Parade of nations: School celebrates cultures of the world

Creek View Elementary School students don traditional Kenyan attire as they participate in the school's parade of nations on May 8. (Reporter Photo/Neal Wagner)

Creek View Elementary School students don traditional Kenyan attire as they participate in the school’s parade of nations on May 8. (Reporter Photo/Neal Wagner)

By NEAL WAGNER / Managing Editor

ALABASTER – Already knowing the career field she wants to enter when she grows up, Creek View Elementary School third-grader Kennedy Shannon had no trouble choosing who she wanted to portray at the school’s cultural day on May 8.

“She wanted to become a biologist, and I want to become a wildlife biologist when I grow up,” Shannon said of the late Kenyan activist and Nobel Peace Prize winner Wangari Maathai.

Shannon and several of her classmates manned “living wax museum” stations scattered around the CVES cafeteria for the majority of the day while portraying a wide range of historic figures. As visitors and students approached each station, the students told about each figure’s life in great detail.

Shannon wore a green traditional Kenyan dress made by her mother, and presented a biographical speech for each group of visitors.

“I read it over a few times, and then it stuck in my head,” Shannon said while displaying her multiple-page speech before the first group of visitors arrived. “I think this is going to be fun.”
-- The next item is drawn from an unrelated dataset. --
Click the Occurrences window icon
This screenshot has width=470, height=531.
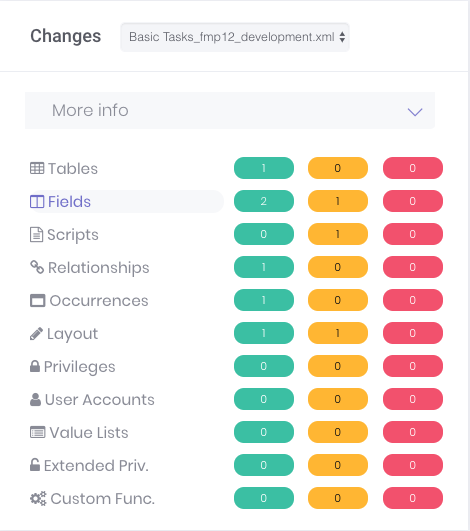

The living wax museum was one of the many attractions throughout the campus on May 8, as CVES held its first schoolwide cultural day. To kick off the festivities, every student at the school represented one of 24 countries, donned the traditional dress of each country and participated in a parade of nations around the school grounds.

After the parade, the kids congregated in the cafeteria, where they learned dances and songs from several countries, including a few Native American chants, and heard a bagpipe performance from Dr. Bruce Wheatley.

Following the assembly, the children spent the day traveling around to different stations and classrooms to learn about the many cultures of the world.

“A lot of kids here think this is what the world is like everywhere, but it’s so different from Alabaster,” said CVES Assistant Principal Holly Alverson, noting the teachers and faculty put in an “amazing” effort to prepare for the day.